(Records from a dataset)
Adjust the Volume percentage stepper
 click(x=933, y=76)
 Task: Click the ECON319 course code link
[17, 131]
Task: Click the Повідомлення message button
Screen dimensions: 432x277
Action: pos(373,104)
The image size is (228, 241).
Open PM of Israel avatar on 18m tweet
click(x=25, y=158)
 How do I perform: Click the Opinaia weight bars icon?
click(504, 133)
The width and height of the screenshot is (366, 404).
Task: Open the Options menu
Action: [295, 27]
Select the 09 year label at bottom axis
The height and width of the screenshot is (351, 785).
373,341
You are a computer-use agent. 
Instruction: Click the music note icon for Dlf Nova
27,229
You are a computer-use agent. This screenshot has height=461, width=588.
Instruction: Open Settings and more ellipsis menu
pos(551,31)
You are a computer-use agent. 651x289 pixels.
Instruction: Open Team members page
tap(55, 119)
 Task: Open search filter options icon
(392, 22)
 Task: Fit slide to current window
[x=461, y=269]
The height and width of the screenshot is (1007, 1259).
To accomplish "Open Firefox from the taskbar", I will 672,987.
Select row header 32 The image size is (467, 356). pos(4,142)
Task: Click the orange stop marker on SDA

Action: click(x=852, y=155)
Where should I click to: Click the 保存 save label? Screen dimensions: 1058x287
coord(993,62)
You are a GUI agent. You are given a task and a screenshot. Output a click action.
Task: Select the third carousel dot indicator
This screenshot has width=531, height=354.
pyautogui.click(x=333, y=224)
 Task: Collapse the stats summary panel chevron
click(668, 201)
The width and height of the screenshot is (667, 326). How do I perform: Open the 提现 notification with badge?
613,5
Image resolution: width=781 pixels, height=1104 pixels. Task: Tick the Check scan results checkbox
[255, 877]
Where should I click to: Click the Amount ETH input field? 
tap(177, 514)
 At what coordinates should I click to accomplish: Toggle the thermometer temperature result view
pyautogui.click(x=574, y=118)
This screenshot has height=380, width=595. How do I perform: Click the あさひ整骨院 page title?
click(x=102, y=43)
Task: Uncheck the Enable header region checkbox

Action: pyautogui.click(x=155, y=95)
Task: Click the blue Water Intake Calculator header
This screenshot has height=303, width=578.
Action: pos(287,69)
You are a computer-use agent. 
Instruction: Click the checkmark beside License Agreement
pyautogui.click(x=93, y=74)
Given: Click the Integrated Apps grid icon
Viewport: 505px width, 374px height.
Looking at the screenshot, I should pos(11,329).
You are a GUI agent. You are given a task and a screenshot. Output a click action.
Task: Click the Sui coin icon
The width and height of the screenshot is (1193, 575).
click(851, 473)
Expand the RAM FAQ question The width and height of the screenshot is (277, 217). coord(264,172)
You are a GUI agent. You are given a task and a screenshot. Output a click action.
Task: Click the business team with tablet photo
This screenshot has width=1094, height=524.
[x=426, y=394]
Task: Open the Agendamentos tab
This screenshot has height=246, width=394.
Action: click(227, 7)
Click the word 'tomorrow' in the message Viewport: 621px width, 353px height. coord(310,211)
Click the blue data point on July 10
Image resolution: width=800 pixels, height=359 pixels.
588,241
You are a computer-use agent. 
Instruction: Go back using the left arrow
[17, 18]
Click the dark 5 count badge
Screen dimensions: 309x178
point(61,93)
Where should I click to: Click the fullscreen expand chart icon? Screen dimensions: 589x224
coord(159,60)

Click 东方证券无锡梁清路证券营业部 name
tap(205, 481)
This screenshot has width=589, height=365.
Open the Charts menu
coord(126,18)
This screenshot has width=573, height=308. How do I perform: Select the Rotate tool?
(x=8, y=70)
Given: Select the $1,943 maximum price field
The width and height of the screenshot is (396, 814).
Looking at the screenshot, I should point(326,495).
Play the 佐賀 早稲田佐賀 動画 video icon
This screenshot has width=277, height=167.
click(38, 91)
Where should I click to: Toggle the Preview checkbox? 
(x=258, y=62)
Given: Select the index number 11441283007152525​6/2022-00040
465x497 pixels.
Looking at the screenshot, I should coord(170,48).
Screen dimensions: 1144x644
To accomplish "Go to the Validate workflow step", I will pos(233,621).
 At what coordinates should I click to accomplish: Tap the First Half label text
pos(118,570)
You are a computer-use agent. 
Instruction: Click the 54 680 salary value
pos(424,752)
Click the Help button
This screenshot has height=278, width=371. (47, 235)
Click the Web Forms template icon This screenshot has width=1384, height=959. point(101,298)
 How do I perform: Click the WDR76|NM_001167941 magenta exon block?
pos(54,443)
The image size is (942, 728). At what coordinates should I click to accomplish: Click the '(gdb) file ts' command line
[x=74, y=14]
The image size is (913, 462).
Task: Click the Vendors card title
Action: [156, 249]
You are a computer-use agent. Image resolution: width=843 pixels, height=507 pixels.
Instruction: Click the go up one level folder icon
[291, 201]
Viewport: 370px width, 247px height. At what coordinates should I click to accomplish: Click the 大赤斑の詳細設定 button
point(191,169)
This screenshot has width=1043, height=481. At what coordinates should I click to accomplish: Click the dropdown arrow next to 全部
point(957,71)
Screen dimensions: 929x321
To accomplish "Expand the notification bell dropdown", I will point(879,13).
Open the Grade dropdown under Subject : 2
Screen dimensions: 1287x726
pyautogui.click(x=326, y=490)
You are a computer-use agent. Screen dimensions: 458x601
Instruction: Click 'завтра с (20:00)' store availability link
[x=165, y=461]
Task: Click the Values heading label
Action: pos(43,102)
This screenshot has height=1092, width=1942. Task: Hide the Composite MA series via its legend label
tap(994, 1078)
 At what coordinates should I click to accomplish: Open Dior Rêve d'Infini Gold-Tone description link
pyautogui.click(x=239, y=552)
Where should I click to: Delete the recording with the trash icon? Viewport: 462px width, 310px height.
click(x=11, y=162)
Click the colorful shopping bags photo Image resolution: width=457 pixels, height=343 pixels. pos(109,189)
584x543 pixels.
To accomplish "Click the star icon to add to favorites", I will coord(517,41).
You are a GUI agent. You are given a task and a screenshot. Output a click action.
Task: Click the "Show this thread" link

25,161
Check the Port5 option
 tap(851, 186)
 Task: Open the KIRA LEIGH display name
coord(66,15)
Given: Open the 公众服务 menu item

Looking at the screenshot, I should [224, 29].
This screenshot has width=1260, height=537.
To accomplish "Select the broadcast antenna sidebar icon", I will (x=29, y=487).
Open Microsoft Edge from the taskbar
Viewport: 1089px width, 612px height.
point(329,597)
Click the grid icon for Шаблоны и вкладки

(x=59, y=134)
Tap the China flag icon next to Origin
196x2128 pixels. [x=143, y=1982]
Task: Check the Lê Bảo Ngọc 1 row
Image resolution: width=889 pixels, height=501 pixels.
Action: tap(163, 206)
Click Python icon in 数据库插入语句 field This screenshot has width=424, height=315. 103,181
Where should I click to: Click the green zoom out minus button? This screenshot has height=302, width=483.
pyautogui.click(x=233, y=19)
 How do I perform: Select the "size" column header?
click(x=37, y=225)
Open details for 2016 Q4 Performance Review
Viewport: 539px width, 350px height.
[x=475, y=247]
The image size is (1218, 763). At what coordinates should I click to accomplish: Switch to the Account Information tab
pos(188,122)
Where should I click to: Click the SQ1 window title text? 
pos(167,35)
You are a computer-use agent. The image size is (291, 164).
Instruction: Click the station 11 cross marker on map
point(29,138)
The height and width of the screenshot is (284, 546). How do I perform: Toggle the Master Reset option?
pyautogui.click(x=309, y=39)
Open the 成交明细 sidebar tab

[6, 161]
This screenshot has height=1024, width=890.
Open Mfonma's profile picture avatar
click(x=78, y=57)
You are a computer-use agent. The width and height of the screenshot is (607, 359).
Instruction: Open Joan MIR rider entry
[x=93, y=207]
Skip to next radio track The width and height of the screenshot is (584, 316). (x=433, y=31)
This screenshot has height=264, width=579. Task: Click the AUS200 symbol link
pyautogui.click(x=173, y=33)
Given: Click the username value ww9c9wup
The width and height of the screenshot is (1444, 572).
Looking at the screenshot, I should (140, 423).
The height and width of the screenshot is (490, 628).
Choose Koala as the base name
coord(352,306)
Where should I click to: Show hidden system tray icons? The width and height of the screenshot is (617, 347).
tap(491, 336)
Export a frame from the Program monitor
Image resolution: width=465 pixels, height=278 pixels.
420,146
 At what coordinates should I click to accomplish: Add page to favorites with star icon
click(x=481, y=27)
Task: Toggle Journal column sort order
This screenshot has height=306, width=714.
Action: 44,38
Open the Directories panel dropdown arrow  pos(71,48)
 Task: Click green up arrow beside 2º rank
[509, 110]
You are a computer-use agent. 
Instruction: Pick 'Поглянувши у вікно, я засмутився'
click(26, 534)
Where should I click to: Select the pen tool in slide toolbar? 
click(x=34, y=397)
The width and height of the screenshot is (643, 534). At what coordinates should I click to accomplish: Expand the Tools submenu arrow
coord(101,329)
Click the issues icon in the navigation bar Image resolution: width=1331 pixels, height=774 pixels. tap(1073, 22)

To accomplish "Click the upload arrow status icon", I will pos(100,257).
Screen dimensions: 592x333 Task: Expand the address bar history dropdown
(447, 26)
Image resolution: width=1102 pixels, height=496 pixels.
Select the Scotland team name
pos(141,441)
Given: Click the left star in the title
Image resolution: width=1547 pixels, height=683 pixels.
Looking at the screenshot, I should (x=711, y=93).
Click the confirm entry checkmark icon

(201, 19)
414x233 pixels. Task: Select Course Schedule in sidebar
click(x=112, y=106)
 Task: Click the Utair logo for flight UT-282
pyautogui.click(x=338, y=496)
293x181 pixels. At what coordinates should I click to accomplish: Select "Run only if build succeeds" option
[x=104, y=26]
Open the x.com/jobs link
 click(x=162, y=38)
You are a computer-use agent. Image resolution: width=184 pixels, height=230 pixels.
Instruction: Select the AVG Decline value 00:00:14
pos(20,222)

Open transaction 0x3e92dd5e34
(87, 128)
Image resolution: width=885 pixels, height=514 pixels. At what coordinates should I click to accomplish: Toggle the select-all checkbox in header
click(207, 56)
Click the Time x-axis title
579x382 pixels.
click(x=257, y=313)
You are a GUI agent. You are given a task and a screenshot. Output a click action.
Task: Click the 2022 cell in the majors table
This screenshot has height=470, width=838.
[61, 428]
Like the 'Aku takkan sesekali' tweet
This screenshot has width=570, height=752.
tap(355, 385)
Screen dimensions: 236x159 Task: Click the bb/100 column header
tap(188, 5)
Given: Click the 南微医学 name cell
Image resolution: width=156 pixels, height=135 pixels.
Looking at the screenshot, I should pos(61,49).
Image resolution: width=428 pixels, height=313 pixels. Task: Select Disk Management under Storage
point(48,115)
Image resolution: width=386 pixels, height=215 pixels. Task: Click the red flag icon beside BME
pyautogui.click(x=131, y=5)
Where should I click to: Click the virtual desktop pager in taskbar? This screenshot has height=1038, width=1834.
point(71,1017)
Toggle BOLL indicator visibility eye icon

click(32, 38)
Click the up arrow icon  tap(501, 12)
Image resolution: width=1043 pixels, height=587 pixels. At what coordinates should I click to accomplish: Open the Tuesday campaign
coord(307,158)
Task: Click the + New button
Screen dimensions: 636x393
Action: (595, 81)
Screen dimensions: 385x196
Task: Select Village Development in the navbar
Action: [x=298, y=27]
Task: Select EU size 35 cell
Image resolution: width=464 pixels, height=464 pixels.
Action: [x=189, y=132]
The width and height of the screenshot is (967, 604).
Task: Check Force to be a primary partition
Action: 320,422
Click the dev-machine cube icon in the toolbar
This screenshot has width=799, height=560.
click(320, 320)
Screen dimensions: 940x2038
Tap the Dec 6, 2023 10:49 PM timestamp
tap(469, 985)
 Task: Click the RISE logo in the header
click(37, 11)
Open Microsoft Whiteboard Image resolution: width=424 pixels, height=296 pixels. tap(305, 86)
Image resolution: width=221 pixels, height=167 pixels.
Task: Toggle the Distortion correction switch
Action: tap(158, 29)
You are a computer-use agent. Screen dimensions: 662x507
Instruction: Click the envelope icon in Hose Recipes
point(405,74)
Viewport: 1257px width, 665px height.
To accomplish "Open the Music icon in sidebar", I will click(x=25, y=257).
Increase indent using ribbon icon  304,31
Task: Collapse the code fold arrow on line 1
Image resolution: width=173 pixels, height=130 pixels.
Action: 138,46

_Problem to solve_
Starting at the line that has "At what coordinates should I click to accomplish: Tap" in the records above, restate word for word every line until the one that has "Screen dimensions: 929x321", and include that one as well.

_Result for this task_
 At what coordinates should I click to accomplish: Tap the First Half label text
pos(118,570)
You are a computer-use agent. 
Instruction: Click the 54 680 salary value
pos(424,752)
Click the Help button
This screenshot has height=278, width=371. (47, 235)
Click the Web Forms template icon This screenshot has width=1384, height=959. point(101,298)
 How do I perform: Click the WDR76|NM_001167941 magenta exon block?
pos(54,443)
The image size is (942, 728). At what coordinates should I click to accomplish: Click the '(gdb) file ts' command line
[x=74, y=14]
The image size is (913, 462).
Task: Click the Vendors card title
Action: [156, 249]
You are a computer-use agent. Image resolution: width=843 pixels, height=507 pixels.
Instruction: Click the go up one level folder icon
[291, 201]
Viewport: 370px width, 247px height. At what coordinates should I click to accomplish: Click the 大赤斑の詳細設定 button
point(191,169)
This screenshot has width=1043, height=481. At what coordinates should I click to accomplish: Click the dropdown arrow next to 全部
point(957,71)
Screen dimensions: 929x321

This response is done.